FIFA has weathered many storms, to invoke FIFA president Blatter’s favourite metaphor of survival, and has in many respects been a beneficiary of the phenomenon identified by Roman satirist Juvenal as panem et circenses (“bread and races,” more commonly given as “bread and circuses”). Juvenal was referring to how public entertainment or spectacle can be associated with a decline in political spirit; the populace looks for fun and ignores wider social or political issues. 1 Indeed, when journalists or broadcasters turn their attention to the ethical problems of FIFA — endemic maladministration, little transparency, zero accountability, bogus idealism — they have habitually asked why all this matters, when the match goes on and the peoples’ game prospers. 2 But the sheer scale, and increasing visibility, of the self-serving and ethically dubious practices of football’s world governing body have come more consistently under the interrogative gaze of reforming networks and campaigning, investigative journalists. 3 This also tarnishes the product and the image of the product, and big corporate players are far from happy to be associated with a flawed body exposed as hypocritical, ethically dubious and routinely unaccountable.
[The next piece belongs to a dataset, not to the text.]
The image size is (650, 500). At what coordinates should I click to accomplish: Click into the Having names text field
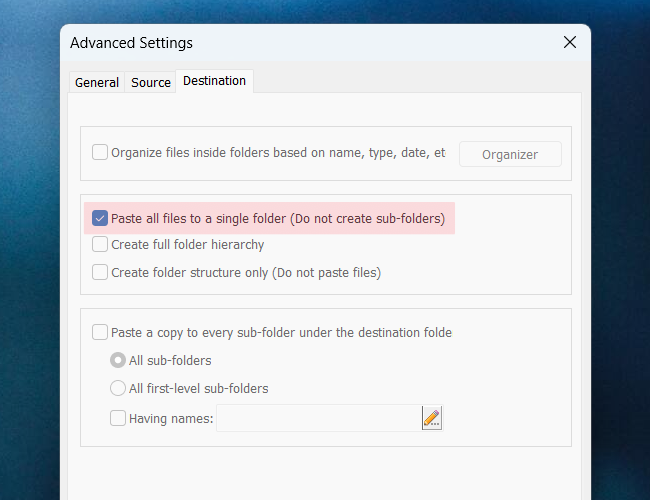(317, 418)
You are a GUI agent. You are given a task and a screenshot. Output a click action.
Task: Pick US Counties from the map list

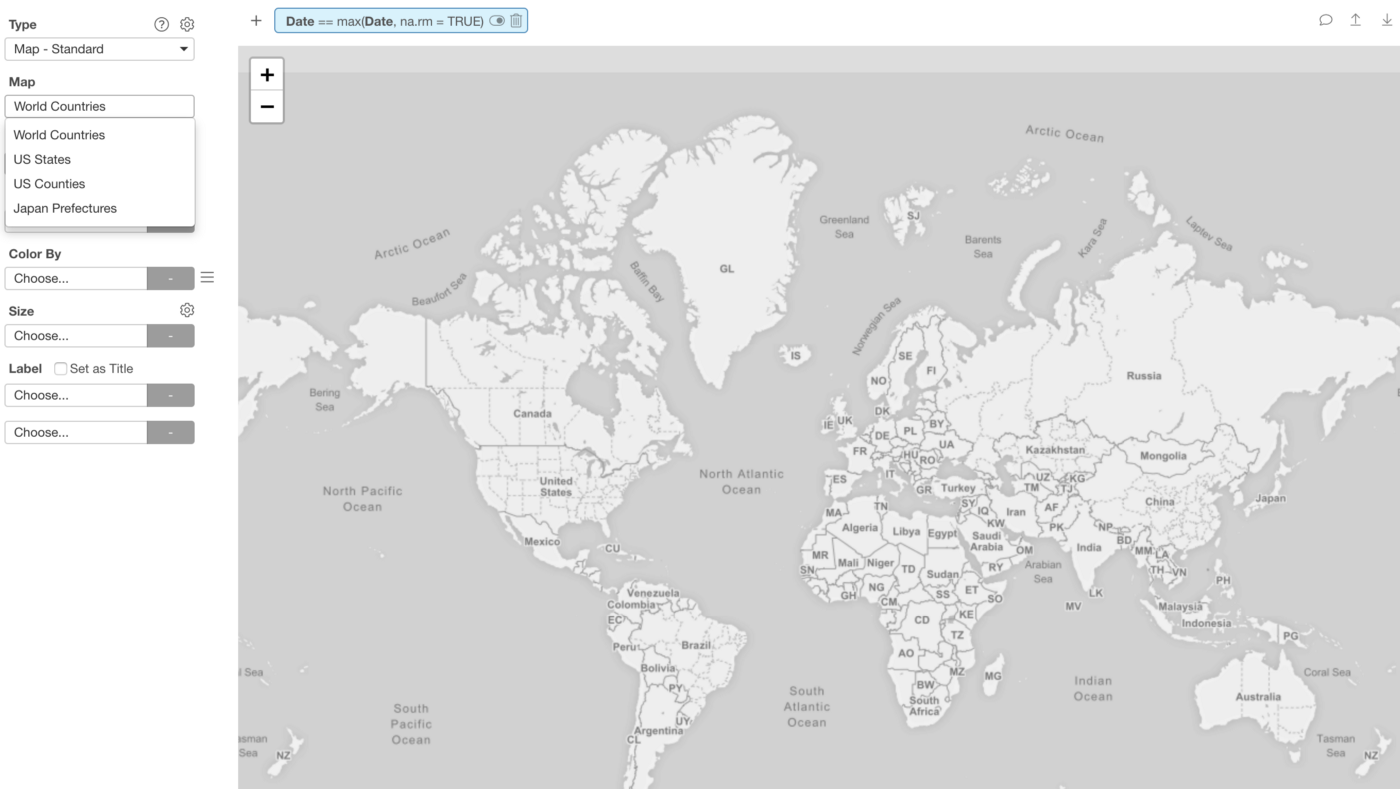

This does not, though, guarantee instant reform within the organization; FIFAcrats are highly skilled, many reciprocally dependent on the benefits provided by their positions, and ruthlessly survivalist. This is not a point at which to witness a crucial turning point, a Salt Lake City moment, in the complementary story of the Olympics, when widespread condemnation of corruption among IOC personnel led to serious reforms. But the claims from within FIFA that a “road to reform” is being travelled ensures that the critical gaze will now be sustained, more than ever before. And the corporate partners will keep asking questions. What, then, are the likely directions that FIFA will take in the future? In this penultimate chapter I consider the potential influence of the sets of interests that are sometimes said to be the sources of serious institutional reform at FIFA — clubs, sponsors and states or 150governments — and then outline five future directions or scenarios that might shape, or indeed reshape, FIFA’s future.